Pendant quelques années, il continua à se perfectionner auprès du talentueux luthier puis, lorsque vint l’heure de sa retraite, il reprit son atelier. Entre temps, il avait rencontré la fille du vieil homme, en était tombé amoureux et l’avait épousée. Ils vivaient très modestement grâce aux réparations faites par l’artisan et à quelques commandes d’instruments.

A l’occasion de chaque événement familial, Pierre s’autorisait à créer pour lui-même une nouvelle guitare. Il revendait la précédente afin d’acheter un peu de bois et cherchait comment l’améliorer. Il n’était jamais pleinement satisfait, mais chaque version était de plus en plus perfectionnée et le son qui en sortait lorsqu’il faisait chanter les cordes était de plus en plus harmonieux.

La naissance de ses trois enfants, à plusieurs années d’intervalle, donna vie à trois guitares différentes, pleines de couleurs et de dynamisme.

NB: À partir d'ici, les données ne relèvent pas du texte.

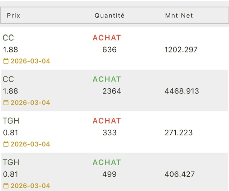Select the net amount 4468.913

182,91
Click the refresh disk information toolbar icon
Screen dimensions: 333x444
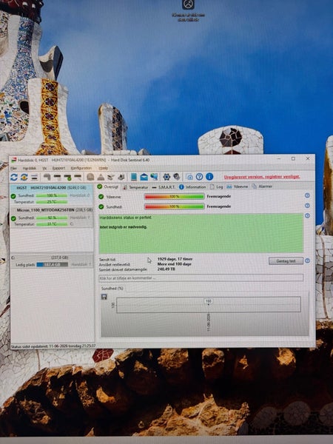tap(14, 178)
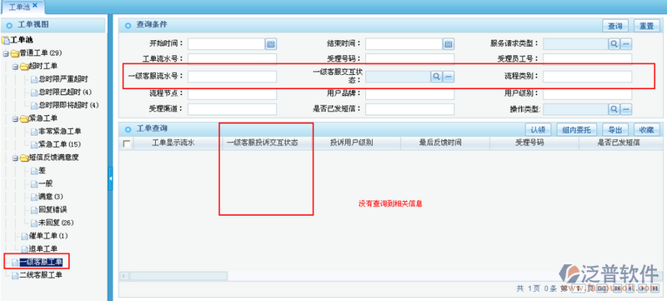Click the 查询 button
The width and height of the screenshot is (667, 301).
(x=615, y=26)
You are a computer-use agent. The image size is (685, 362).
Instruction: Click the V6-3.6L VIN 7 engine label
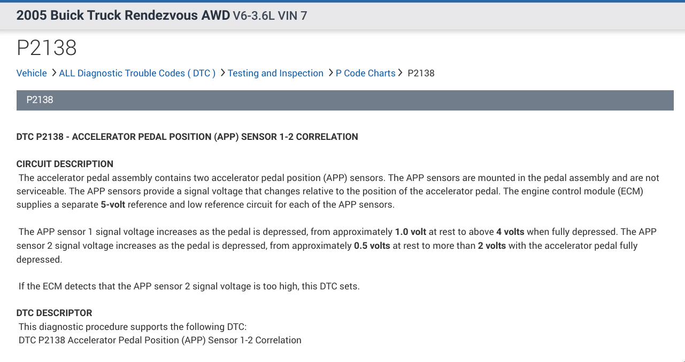[x=270, y=15]
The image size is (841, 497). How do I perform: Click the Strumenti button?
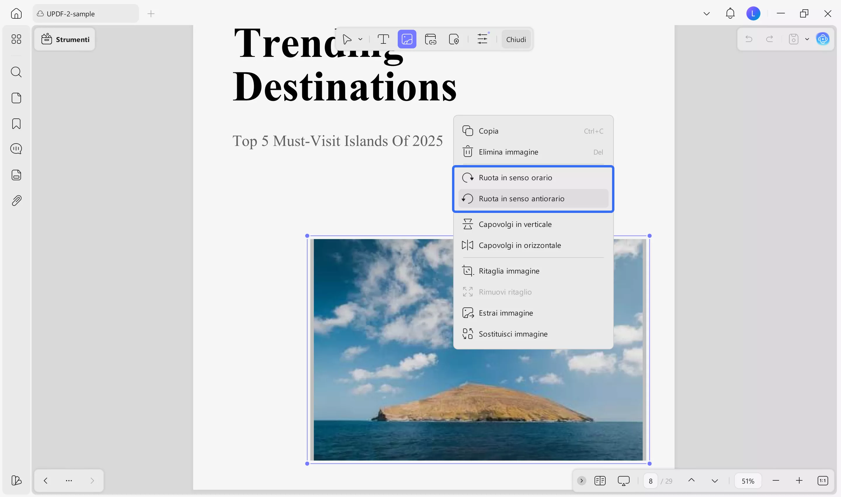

Petit à petit, les musiciens entendirent parler de cet artisan qui avait réussi l’exploit d’atteindre le niveau de son prédécesseur et Pierre reçut de plus en plus de commandes.

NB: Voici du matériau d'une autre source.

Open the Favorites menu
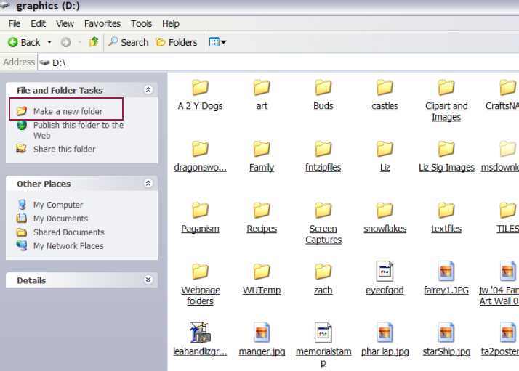Viewport: 519px width, 371px height. click(x=102, y=24)
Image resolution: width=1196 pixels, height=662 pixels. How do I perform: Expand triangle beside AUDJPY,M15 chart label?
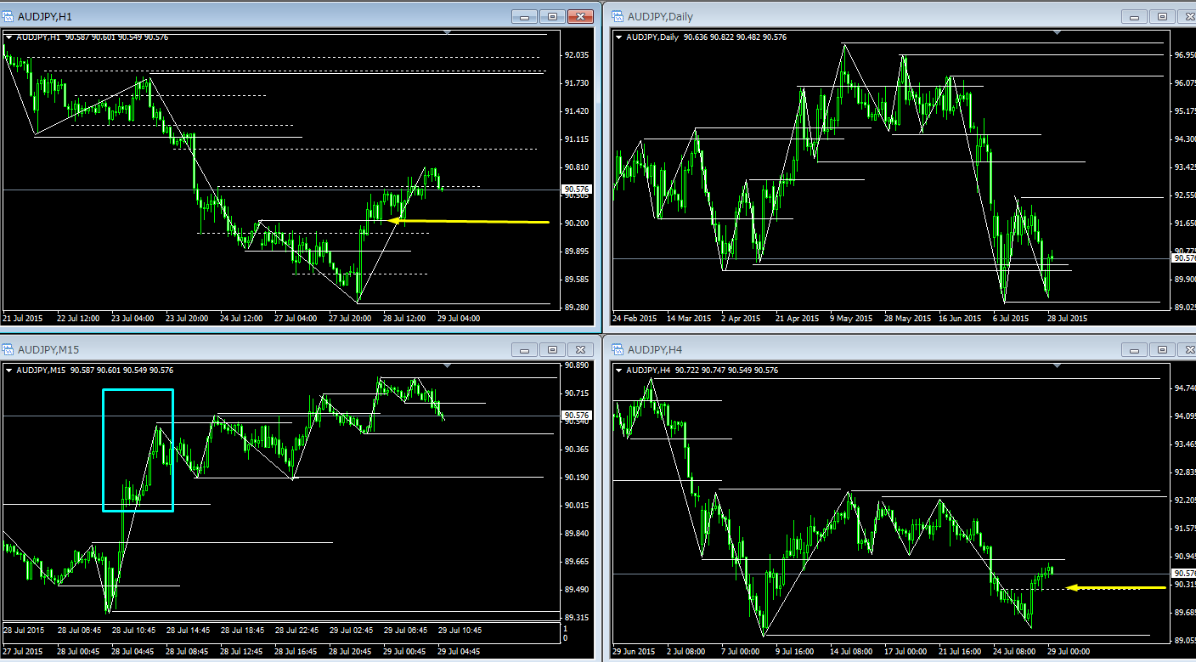(x=9, y=371)
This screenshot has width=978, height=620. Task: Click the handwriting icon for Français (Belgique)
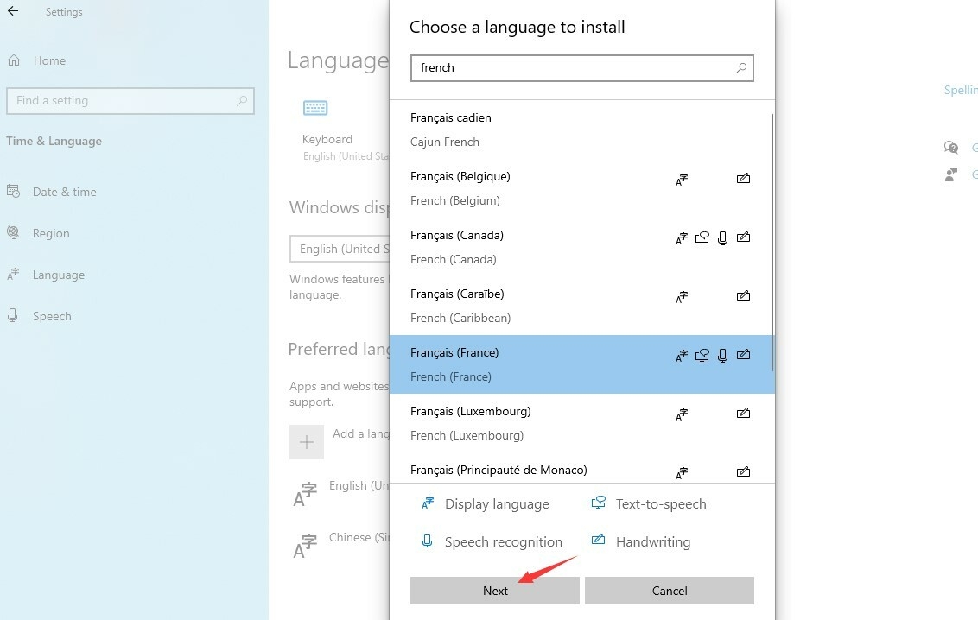pos(743,179)
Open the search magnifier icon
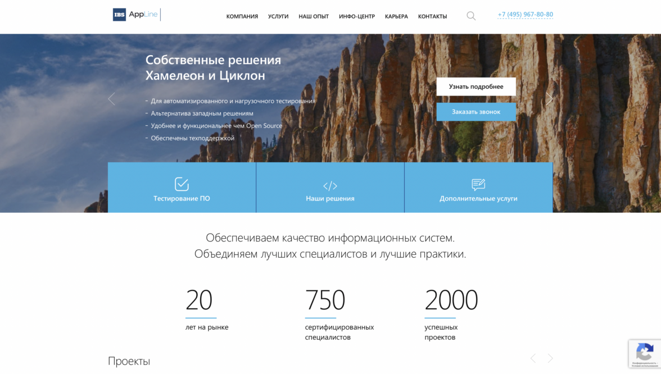The width and height of the screenshot is (661, 374). click(471, 16)
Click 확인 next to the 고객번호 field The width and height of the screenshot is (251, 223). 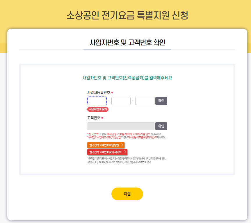(161, 126)
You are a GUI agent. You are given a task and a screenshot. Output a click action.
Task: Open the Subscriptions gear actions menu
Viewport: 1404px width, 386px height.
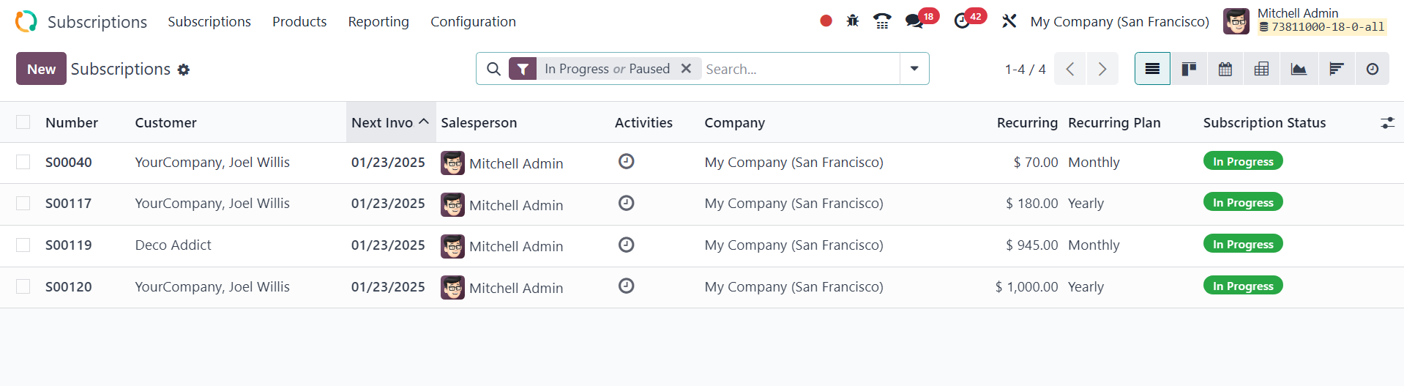tap(184, 70)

Dans la force de l’âge, à la naissance de son premier petit-fils, le luthier désormais célèbre réussit à économiser assez d’argent pour acheter un bois précieux dont il rêvait depuis bien longtemps. Dans cette noble matière première, il façonna un instrument d’une rare qualité. Sa sonorité, à la fois perlée et puissante, hypnotisait les gens qui l’entendaient. Le bois était magnifique, le vernis étincelant. La guitare entière rayonnait. Et quand Pierre la prenait entre ses mains, la famille entière pleurait d’émotion devant tant de beauté.

La nouvelle de la création de cette perle rare fit le tour de la ville et les musiciens ou les collectionneurs ne tardèrent pas à accourir à l’atelier du luthier pour lui acheter. Tous tentèrent de surenchérir pour pouvoir s’approprier la fameuse guitare, et proposèrent des sommes astronomiques. Pierre fut catégorique. Il ne la vendrait pas.

L’entendant égrener quelques notes sur l’objet tant convoité, son fils aîné lui demanda : « Père, voyons, pourquoi ne vends-tu pas cet instrument ? Tu pourrais acheter une belle maison, prendre ta retraite et vivre confortablement. »

Pierre termina son air tranquillement puis regarda son fils avec tendresse : « Non mon fils, je ne la vendrai pas. Cette guitare est ton héritage. Elle te reviendra un jour. Tu en feras ce que tu veux, mais j’aimerais qu’elle soit le symbole de cette leçon : si tu crois en tes rêves, que tu les visualises très fort et que tu te bats avec persévérance et résilience pour qu’ils se réalisent, ils se réaliseront. Cette guitare, j’en ai rêvé du haut de mes dix ans, et la voici, témoin de ma réussite et de mon succès. »

Emu, le fils se jura de ne jamais vendre cette guitare afin de transmettre cette belle leçon de vie à sa descendance, une leçon qui somme toute, était la plus belle des richesses.